Extracted material section start

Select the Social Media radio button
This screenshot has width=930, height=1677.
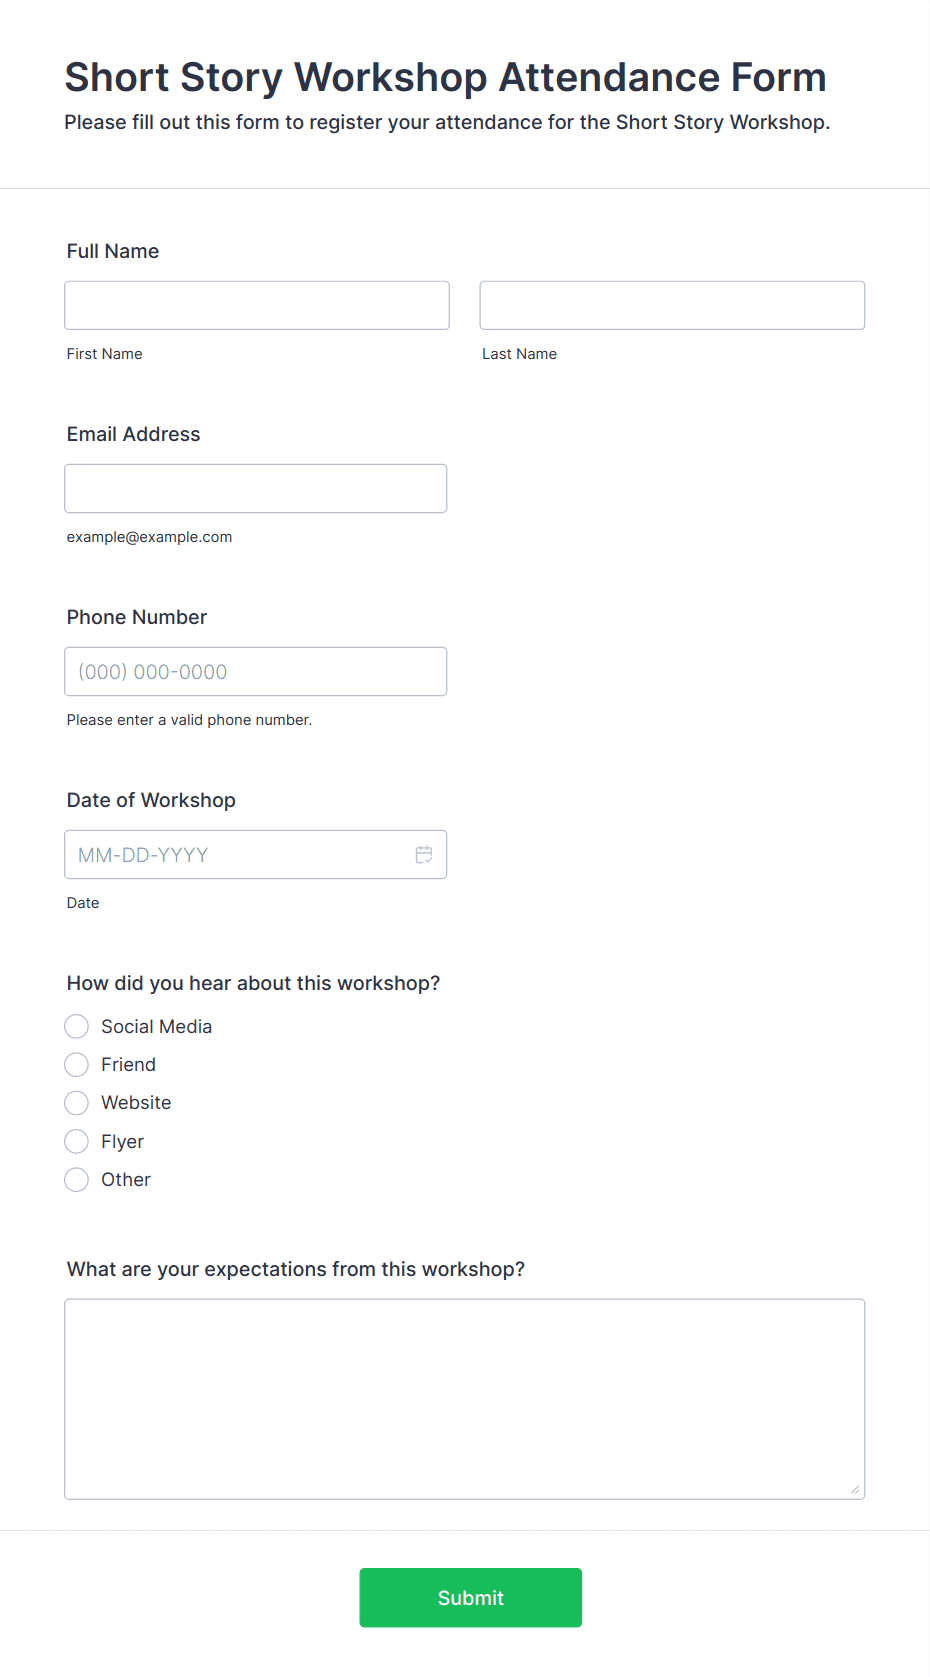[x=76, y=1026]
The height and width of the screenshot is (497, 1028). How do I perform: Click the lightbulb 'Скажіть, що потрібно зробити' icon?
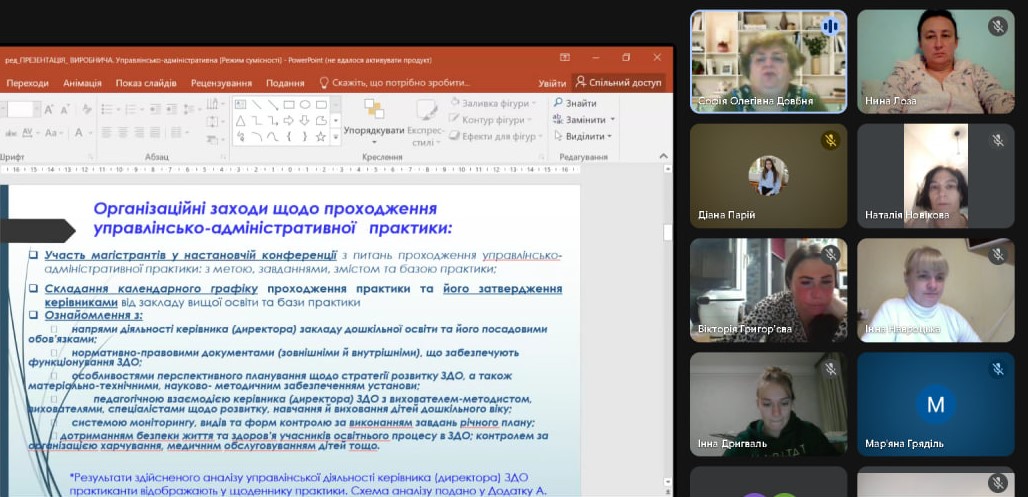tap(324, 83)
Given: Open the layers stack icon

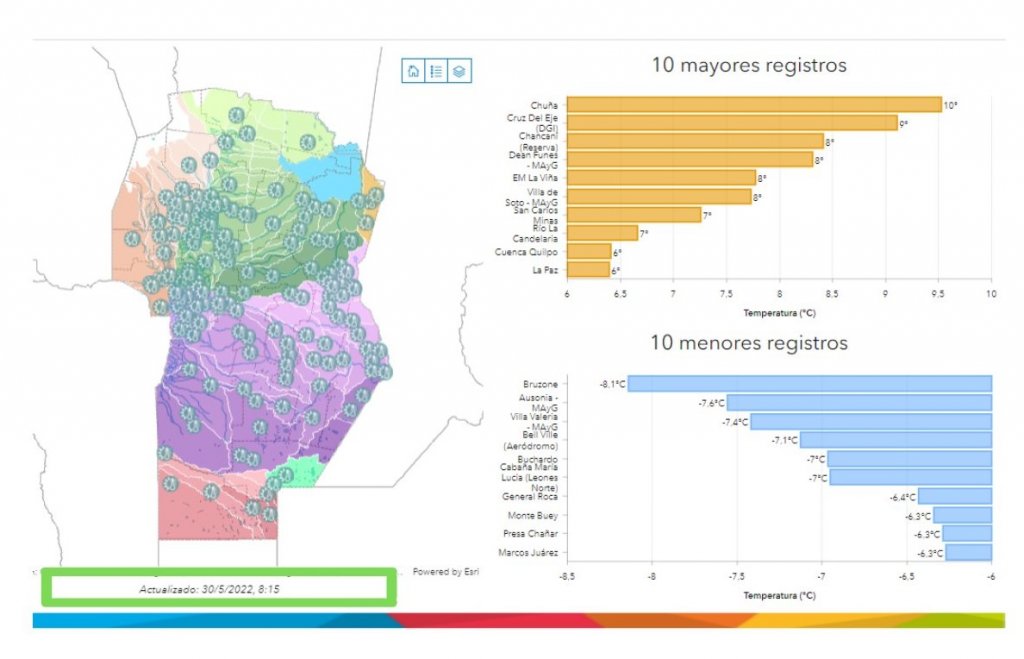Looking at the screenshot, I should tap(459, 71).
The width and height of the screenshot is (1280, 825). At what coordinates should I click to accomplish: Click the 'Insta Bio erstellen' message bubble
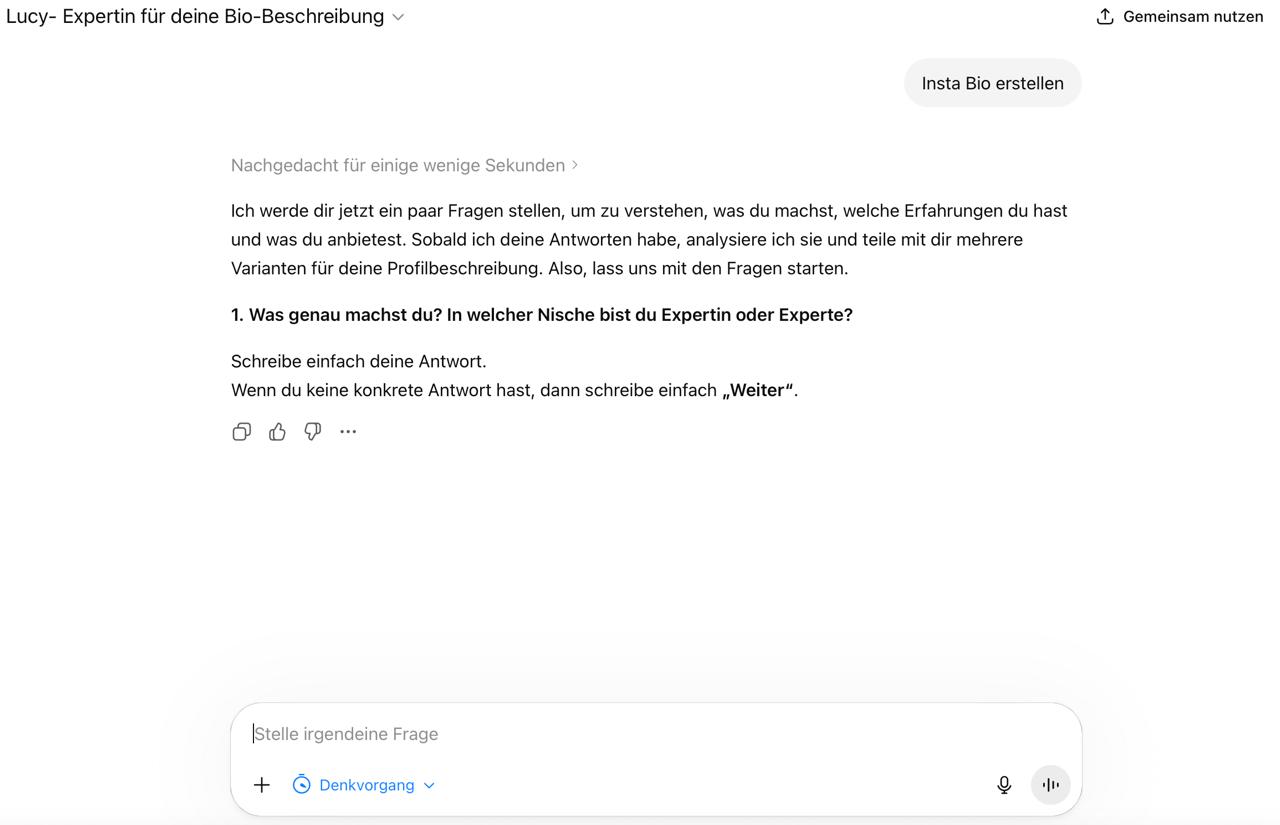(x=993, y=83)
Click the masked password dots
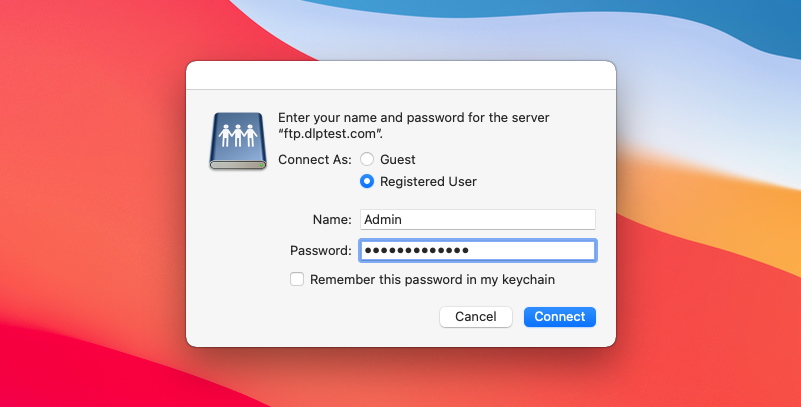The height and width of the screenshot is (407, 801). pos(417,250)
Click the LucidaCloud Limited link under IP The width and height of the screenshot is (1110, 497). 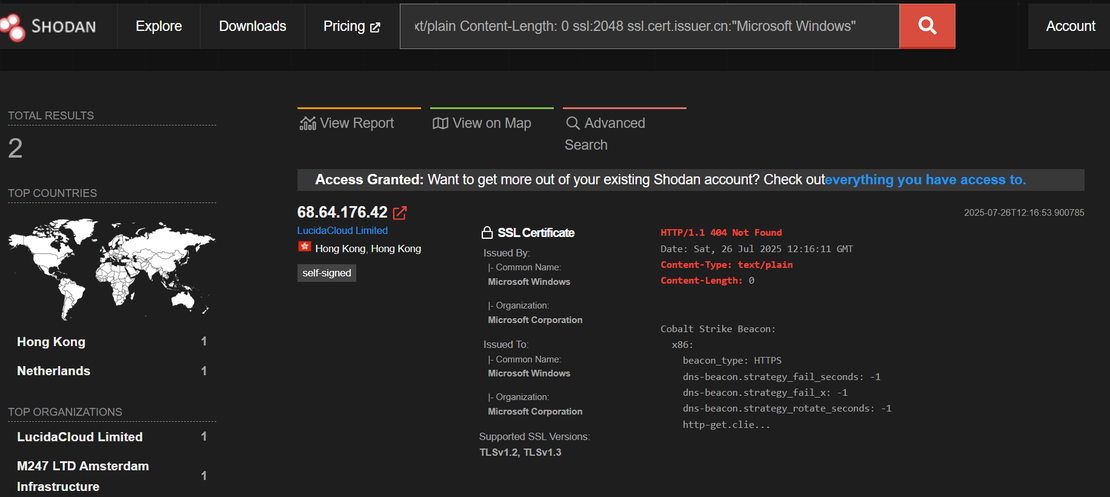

Extracted material section end

> **What is being asked**:
With pictures left out, repeat exactly the lines from the one containing "The height and width of the screenshot is (497, 1028)." through the last line of the data above, inclusive, and nothing else.

> **Answer for this exercise**:
The height and width of the screenshot is (497, 1028). How do I perform: Click the lightbulb 'Скажіть, що потрібно зробити' icon?
tap(324, 83)
Given: Open the layers stack icon

Looking at the screenshot, I should tap(459, 71).
The width and height of the screenshot is (1280, 825). At what coordinates should I click to accomplish: Click the 'Insta Bio erstellen' message bubble
(x=993, y=83)
Click the masked password dots
The height and width of the screenshot is (407, 801). pos(417,250)
Click the LucidaCloud Limited link under IP The width and height of the screenshot is (1110, 497). 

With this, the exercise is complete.